Extracted records ::
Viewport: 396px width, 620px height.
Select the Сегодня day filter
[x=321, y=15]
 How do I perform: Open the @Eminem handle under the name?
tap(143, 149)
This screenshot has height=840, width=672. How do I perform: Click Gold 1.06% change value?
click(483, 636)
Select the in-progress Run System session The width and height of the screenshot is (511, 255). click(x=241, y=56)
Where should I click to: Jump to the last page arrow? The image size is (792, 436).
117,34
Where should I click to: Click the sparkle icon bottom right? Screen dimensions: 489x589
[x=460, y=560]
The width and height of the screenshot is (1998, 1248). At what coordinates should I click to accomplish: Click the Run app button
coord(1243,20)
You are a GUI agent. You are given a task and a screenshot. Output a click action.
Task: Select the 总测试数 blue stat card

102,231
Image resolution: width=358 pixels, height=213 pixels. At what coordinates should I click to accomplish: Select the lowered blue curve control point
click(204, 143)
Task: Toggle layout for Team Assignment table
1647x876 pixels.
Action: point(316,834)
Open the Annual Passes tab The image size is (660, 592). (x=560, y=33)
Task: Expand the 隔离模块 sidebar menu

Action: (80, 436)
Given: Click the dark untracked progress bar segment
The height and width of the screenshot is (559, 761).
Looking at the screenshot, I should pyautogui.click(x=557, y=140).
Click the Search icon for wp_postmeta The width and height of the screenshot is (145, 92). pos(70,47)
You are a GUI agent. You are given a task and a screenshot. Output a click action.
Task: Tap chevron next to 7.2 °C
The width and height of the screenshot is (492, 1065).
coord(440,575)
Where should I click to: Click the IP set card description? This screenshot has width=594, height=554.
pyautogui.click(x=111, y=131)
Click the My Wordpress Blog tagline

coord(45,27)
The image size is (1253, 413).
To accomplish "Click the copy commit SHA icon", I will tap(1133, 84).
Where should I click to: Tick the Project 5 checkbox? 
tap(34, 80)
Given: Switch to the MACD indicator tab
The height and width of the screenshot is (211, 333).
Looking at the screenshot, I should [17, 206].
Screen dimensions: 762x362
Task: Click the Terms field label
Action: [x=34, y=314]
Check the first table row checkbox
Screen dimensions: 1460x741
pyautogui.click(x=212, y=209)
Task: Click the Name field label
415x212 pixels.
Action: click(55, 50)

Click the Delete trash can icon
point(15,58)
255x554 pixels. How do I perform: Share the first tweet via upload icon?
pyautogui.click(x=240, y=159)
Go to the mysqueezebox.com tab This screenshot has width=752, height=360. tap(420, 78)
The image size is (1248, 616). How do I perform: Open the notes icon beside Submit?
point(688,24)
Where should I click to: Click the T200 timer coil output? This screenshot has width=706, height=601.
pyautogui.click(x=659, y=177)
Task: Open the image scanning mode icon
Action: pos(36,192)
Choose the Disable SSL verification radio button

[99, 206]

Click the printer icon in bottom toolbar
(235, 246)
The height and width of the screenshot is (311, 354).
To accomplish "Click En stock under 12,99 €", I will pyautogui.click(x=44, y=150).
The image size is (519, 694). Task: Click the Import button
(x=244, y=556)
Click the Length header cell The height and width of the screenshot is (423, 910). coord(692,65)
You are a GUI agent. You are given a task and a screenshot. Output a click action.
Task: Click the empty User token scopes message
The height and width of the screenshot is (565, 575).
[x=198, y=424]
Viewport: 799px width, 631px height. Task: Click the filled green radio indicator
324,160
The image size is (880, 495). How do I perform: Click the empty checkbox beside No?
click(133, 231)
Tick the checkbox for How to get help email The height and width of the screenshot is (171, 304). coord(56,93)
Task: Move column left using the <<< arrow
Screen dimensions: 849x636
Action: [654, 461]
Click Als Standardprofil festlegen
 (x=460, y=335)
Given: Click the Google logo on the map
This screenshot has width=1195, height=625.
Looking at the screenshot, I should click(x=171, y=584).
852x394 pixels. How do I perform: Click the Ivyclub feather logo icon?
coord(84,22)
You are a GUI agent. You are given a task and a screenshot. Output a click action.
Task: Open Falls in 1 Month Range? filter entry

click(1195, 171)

Task directions :: What needs duplicating is the run of lines from the one containing "Viewport: 799px width, 631px" through the last line of the entries above, exact and complete.

Exercise output ::
Viewport: 799px width, 631px height. Task: Click the filled green radio indicator
324,160
The image size is (880, 495). How do I perform: Click the empty checkbox beside No?
click(133, 231)
Tick the checkbox for How to get help email The height and width of the screenshot is (171, 304). coord(56,93)
Task: Move column left using the <<< arrow
Screen dimensions: 849x636
Action: [654, 461]
Click Als Standardprofil festlegen
 (x=460, y=335)
Given: Click the Google logo on the map
This screenshot has width=1195, height=625.
Looking at the screenshot, I should click(x=171, y=584).
852x394 pixels. How do I perform: Click the Ivyclub feather logo icon?
coord(84,22)
You are a GUI agent. You are given a task and a screenshot. Output a click action.
Task: Open Falls in 1 Month Range? filter entry

click(1195, 171)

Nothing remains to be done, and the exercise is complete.